Radio Industry: Stop the False Comparisons
I find it difficult to accept 2 items that made their way into one radio industry trade publication this morning. First, in the form of a Quote of the Day: “Radio was the original native advertising..." are these words from Tim Clarke of Cox Media Group, who clearly doesn't understand the definition of "Native Advertising."
"It's fine to question; I do it all the time. But let's spread those questions out equally against all, or hold our silence."
Had he made even a cursory search of the Interactive Advertising Bureau web site, he would have found "The Native Advertising Playbook
," which gives a detailed description on the differences between what radio delivers and what occurs in Native Advertising.
Like with cries that radio was the first social media, understanding what you are trying to tear apart is required here. Radio is not a social media but a one-way communicative tool.
As it is defined by digital media buyers, here is why radio does not serve Native Advertising and was never "the original native advertising": 1) It requires measurement
; 2) It demands disclosure be "clear and prominent."
All that happens with claims like this is that passivity falls upon the victims. Radio industry personnel need to download "The Native Advertising Playbook
" for facts. It's not a laundry list of wishful statements made to make the audience feel better.

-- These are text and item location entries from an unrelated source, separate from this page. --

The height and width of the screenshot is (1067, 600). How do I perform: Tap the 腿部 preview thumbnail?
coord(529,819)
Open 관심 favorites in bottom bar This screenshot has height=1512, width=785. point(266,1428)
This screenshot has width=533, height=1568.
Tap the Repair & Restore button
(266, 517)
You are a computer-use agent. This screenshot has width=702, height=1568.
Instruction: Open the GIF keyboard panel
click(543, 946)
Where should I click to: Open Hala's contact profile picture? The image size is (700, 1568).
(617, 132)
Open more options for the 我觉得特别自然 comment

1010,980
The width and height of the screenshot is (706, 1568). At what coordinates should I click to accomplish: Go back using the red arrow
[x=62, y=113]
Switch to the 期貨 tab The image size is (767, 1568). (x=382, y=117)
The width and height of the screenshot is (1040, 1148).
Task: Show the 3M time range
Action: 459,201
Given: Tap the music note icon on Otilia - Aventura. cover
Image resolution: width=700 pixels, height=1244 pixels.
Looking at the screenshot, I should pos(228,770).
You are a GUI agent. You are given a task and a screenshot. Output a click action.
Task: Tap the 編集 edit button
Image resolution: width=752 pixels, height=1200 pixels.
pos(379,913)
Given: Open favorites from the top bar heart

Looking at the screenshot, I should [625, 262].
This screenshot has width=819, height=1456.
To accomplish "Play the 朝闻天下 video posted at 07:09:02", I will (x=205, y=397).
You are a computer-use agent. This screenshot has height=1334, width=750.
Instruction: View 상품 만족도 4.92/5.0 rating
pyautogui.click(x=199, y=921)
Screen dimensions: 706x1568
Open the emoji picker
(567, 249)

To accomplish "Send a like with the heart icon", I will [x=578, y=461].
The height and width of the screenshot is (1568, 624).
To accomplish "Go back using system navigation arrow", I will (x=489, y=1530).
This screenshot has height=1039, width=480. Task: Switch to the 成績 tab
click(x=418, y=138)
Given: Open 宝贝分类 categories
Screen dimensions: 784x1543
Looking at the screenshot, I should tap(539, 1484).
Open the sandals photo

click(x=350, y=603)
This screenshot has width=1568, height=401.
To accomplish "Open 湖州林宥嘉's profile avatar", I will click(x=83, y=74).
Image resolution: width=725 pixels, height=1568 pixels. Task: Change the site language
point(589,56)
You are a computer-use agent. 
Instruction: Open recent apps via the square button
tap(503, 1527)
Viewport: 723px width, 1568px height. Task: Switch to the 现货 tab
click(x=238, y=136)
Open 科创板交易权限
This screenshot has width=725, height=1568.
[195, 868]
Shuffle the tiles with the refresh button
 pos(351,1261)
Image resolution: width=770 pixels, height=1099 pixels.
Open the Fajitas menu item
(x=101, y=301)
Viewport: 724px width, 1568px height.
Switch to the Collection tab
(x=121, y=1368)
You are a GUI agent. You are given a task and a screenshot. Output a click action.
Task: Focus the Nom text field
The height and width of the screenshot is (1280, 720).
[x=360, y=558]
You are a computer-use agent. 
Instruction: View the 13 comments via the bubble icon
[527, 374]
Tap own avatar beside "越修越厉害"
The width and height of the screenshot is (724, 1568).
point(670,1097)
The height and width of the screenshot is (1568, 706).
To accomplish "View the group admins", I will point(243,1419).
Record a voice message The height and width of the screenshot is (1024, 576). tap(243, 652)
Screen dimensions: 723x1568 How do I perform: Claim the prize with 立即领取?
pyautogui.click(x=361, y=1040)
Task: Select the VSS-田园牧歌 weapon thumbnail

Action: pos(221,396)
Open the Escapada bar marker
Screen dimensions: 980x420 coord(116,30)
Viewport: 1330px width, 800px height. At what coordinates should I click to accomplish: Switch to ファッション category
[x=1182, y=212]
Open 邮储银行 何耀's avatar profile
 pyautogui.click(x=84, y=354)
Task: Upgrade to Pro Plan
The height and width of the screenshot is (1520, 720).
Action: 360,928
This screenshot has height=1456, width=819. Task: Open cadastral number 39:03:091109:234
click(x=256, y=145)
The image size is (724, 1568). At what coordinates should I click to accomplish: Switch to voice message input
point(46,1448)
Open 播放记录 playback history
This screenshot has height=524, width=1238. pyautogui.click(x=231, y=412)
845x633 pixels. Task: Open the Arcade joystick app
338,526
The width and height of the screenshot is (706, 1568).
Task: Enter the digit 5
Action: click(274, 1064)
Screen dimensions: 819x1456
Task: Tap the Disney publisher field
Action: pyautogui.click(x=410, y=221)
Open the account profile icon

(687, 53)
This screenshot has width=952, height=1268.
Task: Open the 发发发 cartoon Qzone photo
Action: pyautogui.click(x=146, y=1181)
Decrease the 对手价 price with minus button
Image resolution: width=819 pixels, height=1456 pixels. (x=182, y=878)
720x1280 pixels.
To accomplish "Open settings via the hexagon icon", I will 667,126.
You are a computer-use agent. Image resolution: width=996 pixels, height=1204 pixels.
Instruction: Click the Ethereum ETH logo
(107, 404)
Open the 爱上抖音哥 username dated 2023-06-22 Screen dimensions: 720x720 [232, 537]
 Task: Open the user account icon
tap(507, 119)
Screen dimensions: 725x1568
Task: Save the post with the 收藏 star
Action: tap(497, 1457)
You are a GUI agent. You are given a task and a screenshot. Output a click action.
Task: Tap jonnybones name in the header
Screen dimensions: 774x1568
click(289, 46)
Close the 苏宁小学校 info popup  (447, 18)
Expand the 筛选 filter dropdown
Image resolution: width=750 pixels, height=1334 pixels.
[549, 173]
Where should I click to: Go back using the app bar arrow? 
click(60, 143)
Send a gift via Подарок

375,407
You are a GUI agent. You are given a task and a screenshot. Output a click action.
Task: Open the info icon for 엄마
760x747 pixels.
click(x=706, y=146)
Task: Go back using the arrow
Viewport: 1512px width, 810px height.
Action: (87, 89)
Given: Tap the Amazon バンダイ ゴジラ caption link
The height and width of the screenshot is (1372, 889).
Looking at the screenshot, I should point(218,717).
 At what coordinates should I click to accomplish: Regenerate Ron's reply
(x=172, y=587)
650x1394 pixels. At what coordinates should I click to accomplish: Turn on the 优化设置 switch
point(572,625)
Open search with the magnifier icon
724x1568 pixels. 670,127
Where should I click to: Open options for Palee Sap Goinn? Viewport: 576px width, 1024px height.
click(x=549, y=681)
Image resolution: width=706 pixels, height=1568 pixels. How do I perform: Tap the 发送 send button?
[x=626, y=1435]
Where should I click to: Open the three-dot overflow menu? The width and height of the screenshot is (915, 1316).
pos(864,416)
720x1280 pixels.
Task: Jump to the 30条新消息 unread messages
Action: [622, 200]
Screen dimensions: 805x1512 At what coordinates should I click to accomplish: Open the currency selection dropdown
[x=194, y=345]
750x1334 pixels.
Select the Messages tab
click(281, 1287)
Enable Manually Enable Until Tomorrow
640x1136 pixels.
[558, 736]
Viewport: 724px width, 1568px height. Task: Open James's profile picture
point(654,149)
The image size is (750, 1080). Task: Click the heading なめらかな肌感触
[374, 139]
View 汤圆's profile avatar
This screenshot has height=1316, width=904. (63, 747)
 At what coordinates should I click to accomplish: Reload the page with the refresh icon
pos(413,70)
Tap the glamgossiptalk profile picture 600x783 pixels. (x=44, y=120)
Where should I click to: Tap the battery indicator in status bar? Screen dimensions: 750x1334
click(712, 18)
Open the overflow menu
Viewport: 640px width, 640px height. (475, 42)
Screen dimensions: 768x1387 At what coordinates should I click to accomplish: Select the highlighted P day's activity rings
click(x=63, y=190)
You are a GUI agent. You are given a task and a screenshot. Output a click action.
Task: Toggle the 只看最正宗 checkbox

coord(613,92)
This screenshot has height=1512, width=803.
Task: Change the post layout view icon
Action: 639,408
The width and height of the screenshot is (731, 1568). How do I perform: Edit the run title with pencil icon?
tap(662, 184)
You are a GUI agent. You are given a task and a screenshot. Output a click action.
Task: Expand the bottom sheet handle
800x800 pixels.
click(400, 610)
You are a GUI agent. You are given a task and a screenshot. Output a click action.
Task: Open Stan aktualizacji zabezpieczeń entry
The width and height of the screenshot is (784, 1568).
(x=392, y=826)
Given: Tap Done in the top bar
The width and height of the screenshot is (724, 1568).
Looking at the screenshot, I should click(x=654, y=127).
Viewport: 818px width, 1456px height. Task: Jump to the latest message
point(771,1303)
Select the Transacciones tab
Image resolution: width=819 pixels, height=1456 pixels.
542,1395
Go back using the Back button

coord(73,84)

Radio has not changed how it presents a client's message in over 40 years. Now it's being forced to rethink that lag in creative. There's no room for whining anymore. Which brings us to the 2nd item that bothers me, reported in this same radio industry trade: [Pandora] "Still not disclosing how it calculates the number...." This is a statement made by a frightened industry in dire need of comprehending today's competition.
I'm curious as to why, when Emmis CEO Jeff Smulyan announced his NextRadio app was downloaded 240,000 times and that nearly 8,000 radio stations had listeners tuning in over 190,000 hours after the app was launched, not one word was written questioning the veracity of these statements.
Nor did we read anything questioning how Emmis came up with statistics that the average minutes listeners used the app "jumped 62%," or its claim that "average listening sessions was up 76%."
The radio industry needs to get in this digital game in a consistent manner, now, and quit trying to denegrate new competitors. If these companies weren't any good, or they were not delivering content to consumers adequately, they would not be competition.
It's fine to question; I do it all the time. But let's spread those questions out equally against all, or hold our silence.
The main problem rests with the radio industry trades that are so willing to print what they think their readers WANT to hear, as opposed to what readers NEED to hear. It was only last week that one radio trade quoted Clear Channel exec Andrew Jeffries on how (paraphrased) "radio helped make Facebook." That's a ludicrous statement, which - I'm glad to see - is called into question by Fred Jacobs
Acting as Three Blind Mice (or those monkeys who see, hear, and speak no evil) will not help the radio industry fight its growing competition. Only facts will generate the type of enthusiasm needed to win this battle.
False assumptions garner nothing more than a feeling of calm as radio's competitors grow stronger, and gain a more prominent position on the automobile's dashboard.